A comment I heard from Rabbi Natan Kizman can help knit things together. Rabbi Kizman notes that the stragglers who had gone down to Egypt as [Shemot 1:1] “Children of Jacob (Bnei Yisrael)” had evolved into [Shemot 1:9] the “Nation of Israel”. Their impending redemption from Egypt had forged them from a group of individuals into one nation. In the framework of redemption, explains Rabbi Kizman, their national identities were more important than their personal identities and so their names became irrelevant. Nowadays, the Jewish People are no longer divided into twelve tribes. Years of exile have taken their toll and most Jews alive today hail from one of three tribes: Judah, Benjamin, or Levi. Nevertheless while the tribal distinction has been nearly completely erased, the individual persona of each of Jacob’s sons survives on a national level. We all contain bits and pieces of the personalities of our forefathers. Every Jew contains within his soul the “Spirit of the Tribe of Levi”. Each one of us has within our power to bring the redemption closer by releasing our “inner Levi”. We are all capable of acting with passion, of overcoming our innate tendency to let others do the heavy lifting. I am simply blown away by what the first Israelis managed to do. They came to a desert land that was nearly uninhabitable. They were surrounded by Arabs hell-bent on their destruction. And yet, by doing what needed to be done, they not only survived, they thrived. I owe them a debt I can never in a million years repay. Whoever is for G-d, come with me!
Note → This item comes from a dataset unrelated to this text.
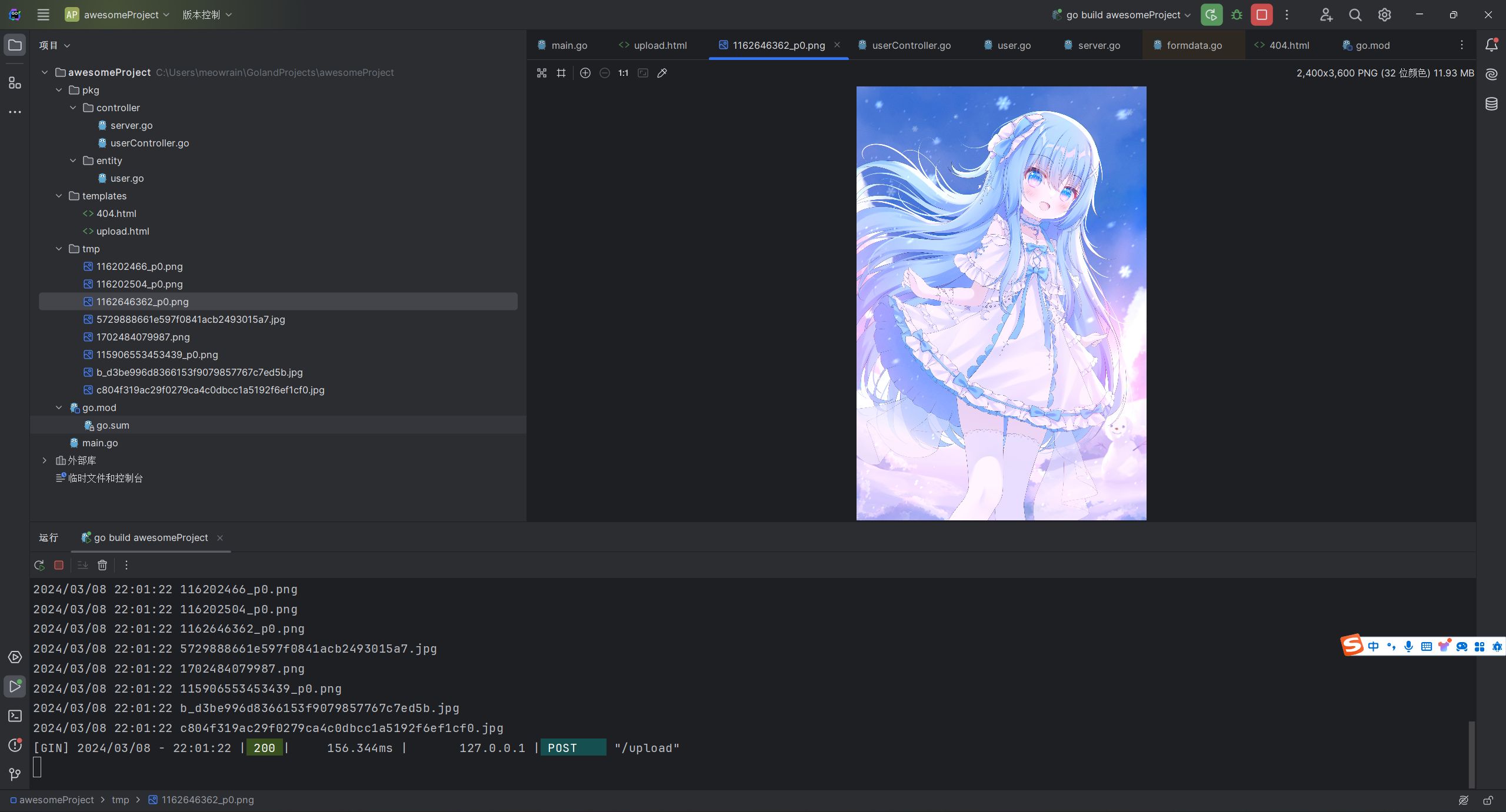Open the Git version control tool window
Screen dimensions: 1506x812
click(15, 774)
Ari Sacher, Moreshet, 5783
Please daven for a Refu’a Shelema for Yechiel ben Shprintza, Geisha bat Sara, Hila bat Miriam, Avraham Menashe ben Chana Bracha, Batya Sarah bat Hinda Leah and Rina bat Hassida.
 For some reason, Sefer Shemot, literally the “Book of Names” is referred to as the “Book of Exodus”.
 “Bitya” is often mispronounced as “Batya”.
 Rabbi Wasserteil lived in Israel in the previous century.
 See Rashi’s commentary to Shemot [5:4].
 Rabbi Hirsch lived in Frankfurt am Mein in the nineteenth century.
 Rabbi Wasserteil mentions Rabbi Hirsch’s explanation but in a rather demeaning fashion.
 Rabbi Abraham Ibn Ezra lived in Spain in the twelfth century.
 Rabbi Luzzatto, known as “Shadal”, lived in Italy in the eighteenth century. Note that Rabbi Hirsch proposes a similar explanation, but Shadal says it more clearly.
 Rabbi Kizman recently moved to Moreshet.
 Some suggest that Ethiopian Jews come from the Tribe of Dan.